-- ABOUT THIS TASK --
Only one stretch of the material below is wanted: everything from the line containing "The image size" down to the line containing "The height and", both ends included. Repeat it exactly and skip the pictures.

*** Opening DATASET CONTENT ***

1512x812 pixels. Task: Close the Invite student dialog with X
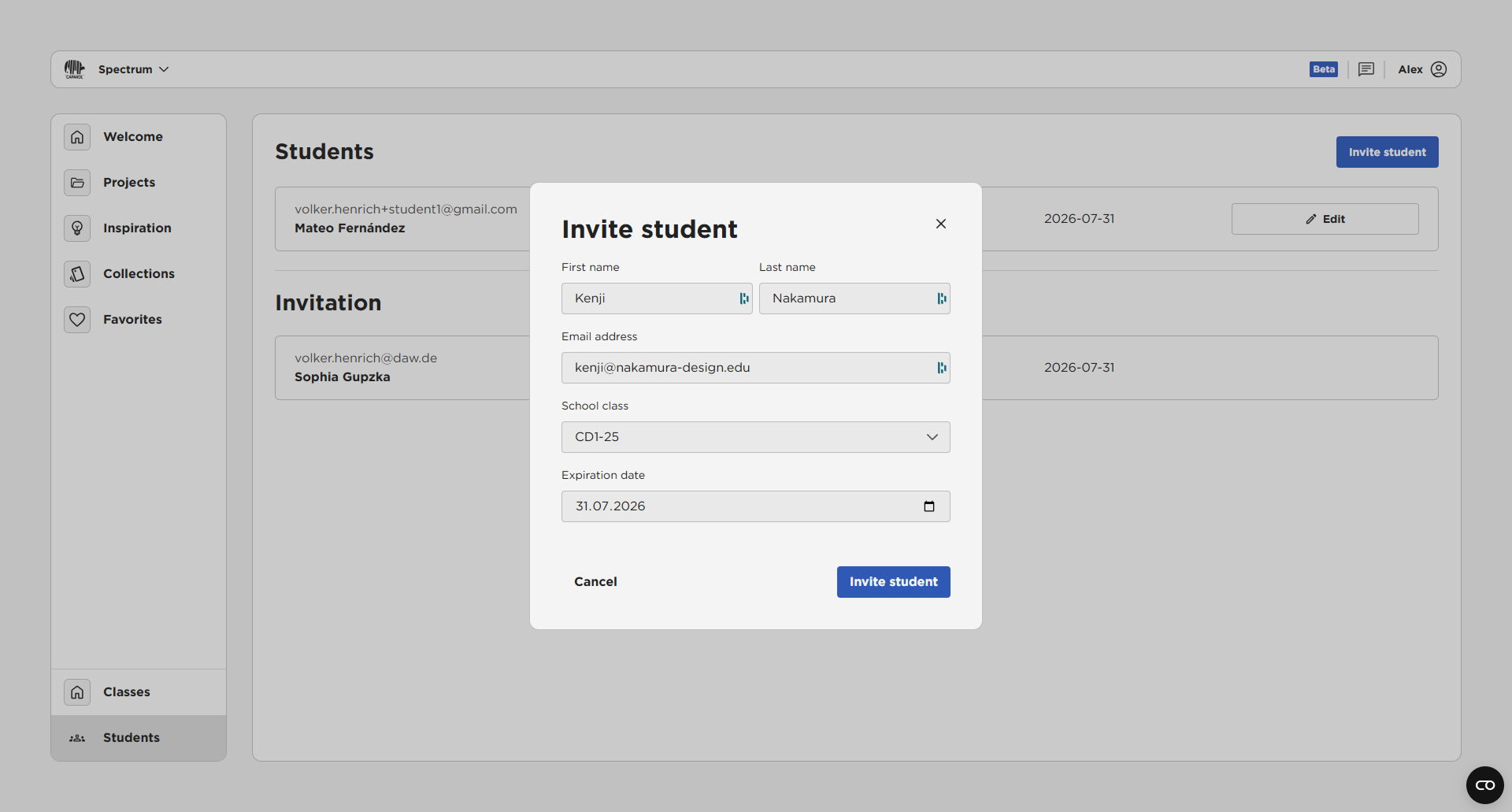[941, 224]
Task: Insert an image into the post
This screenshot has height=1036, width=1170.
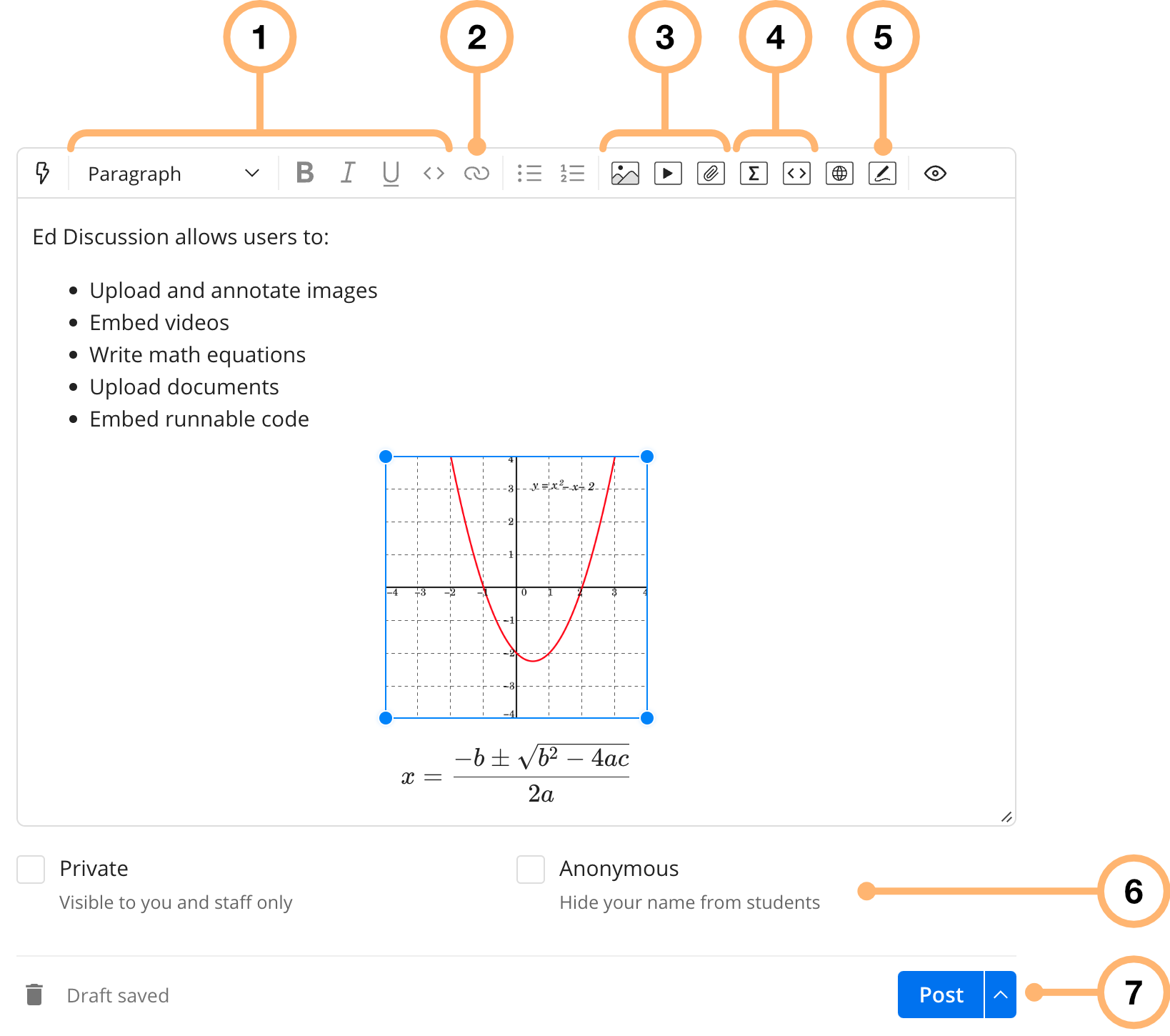Action: (x=625, y=173)
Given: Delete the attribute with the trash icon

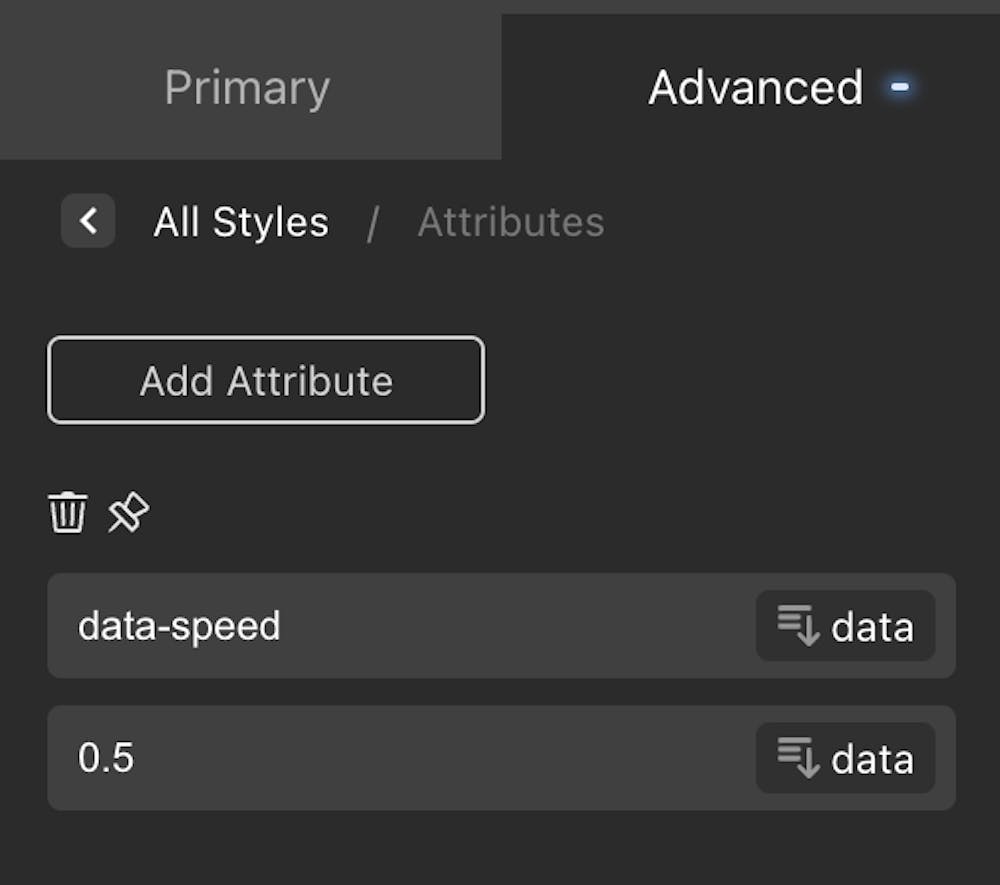Looking at the screenshot, I should click(x=68, y=514).
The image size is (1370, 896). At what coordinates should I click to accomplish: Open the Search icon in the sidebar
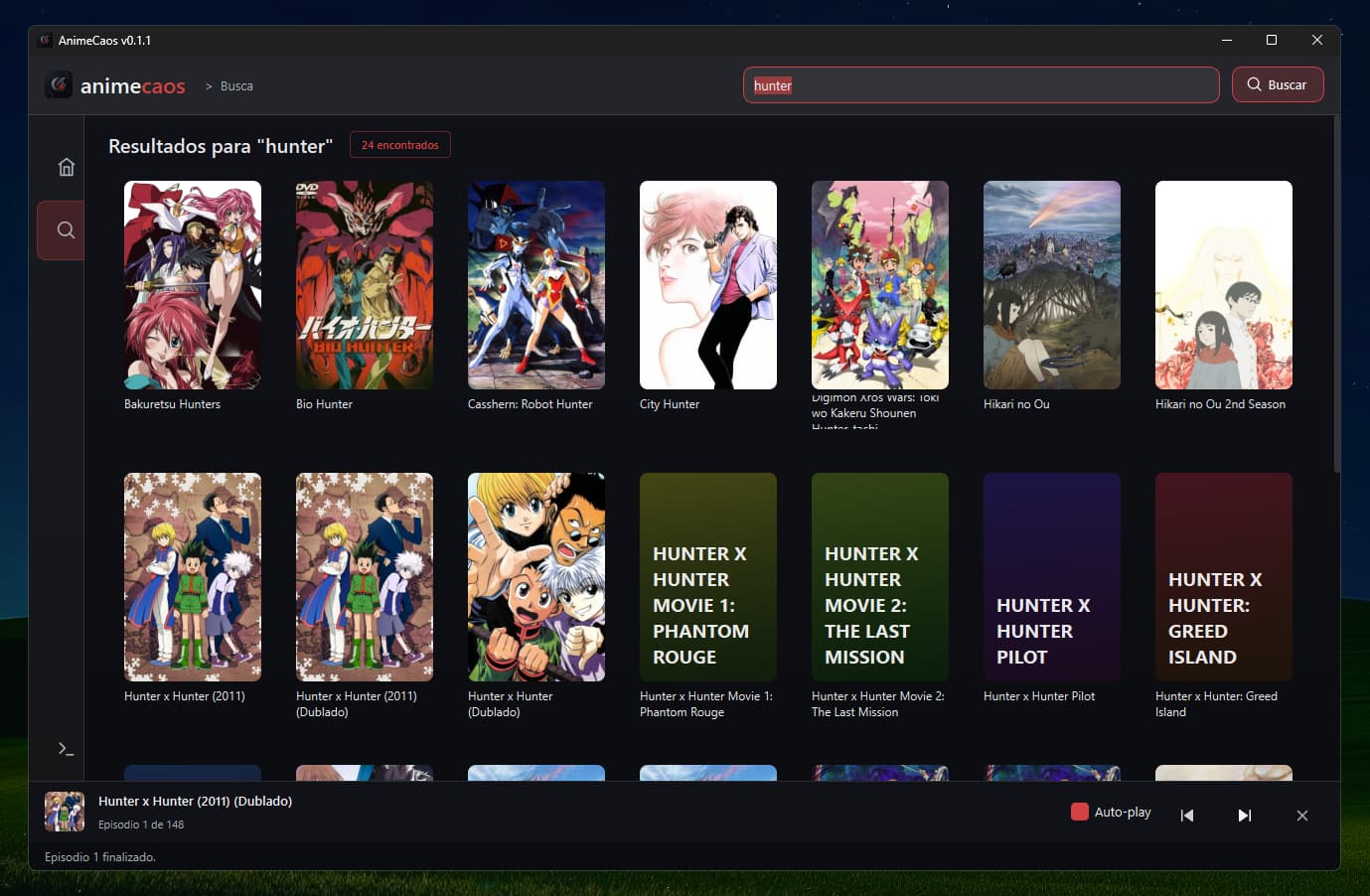(64, 229)
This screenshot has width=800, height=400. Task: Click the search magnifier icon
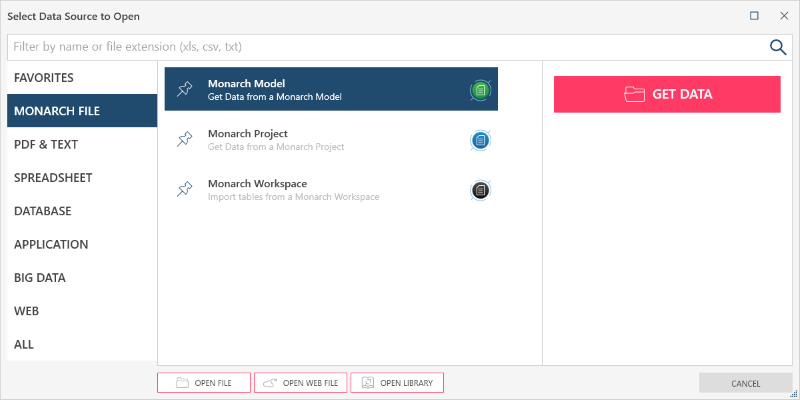[x=778, y=47]
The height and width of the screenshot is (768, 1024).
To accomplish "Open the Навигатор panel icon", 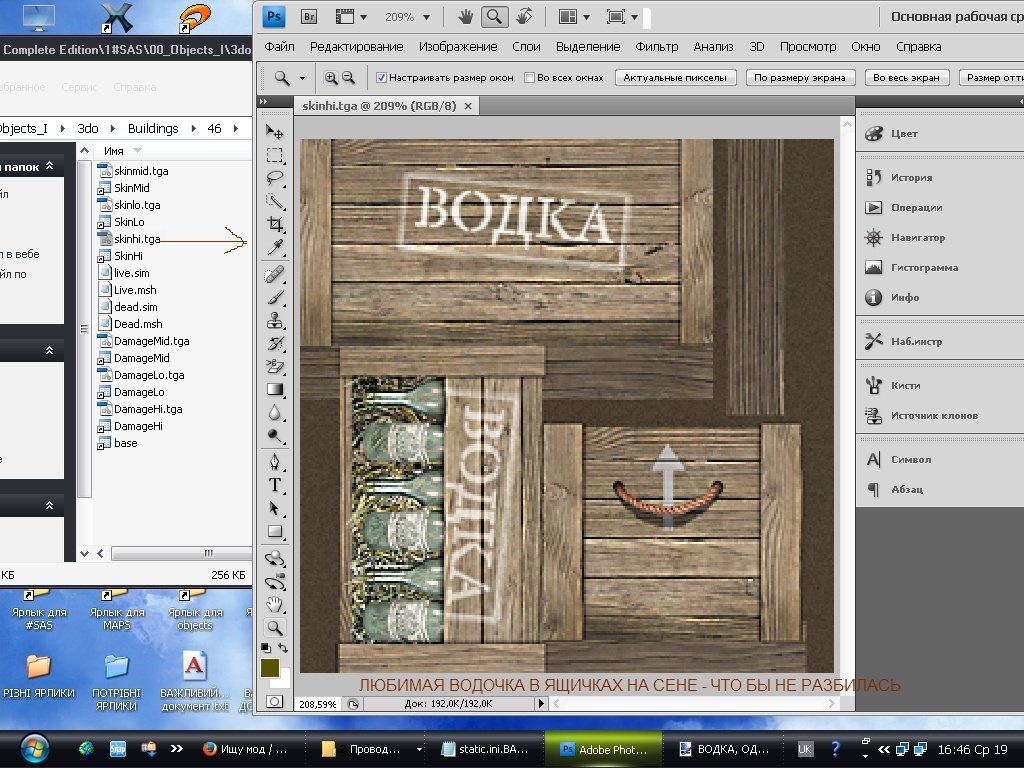I will pos(874,238).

*** Closing DATASET CONTENT ***

-- REPLY --
The image size is (1370, 896). At what coordinates should I click to accomplish: Open the Search icon in the sidebar
(64, 229)
This screenshot has width=800, height=400. Task: Click the search magnifier icon
[x=778, y=47]
The height and width of the screenshot is (768, 1024).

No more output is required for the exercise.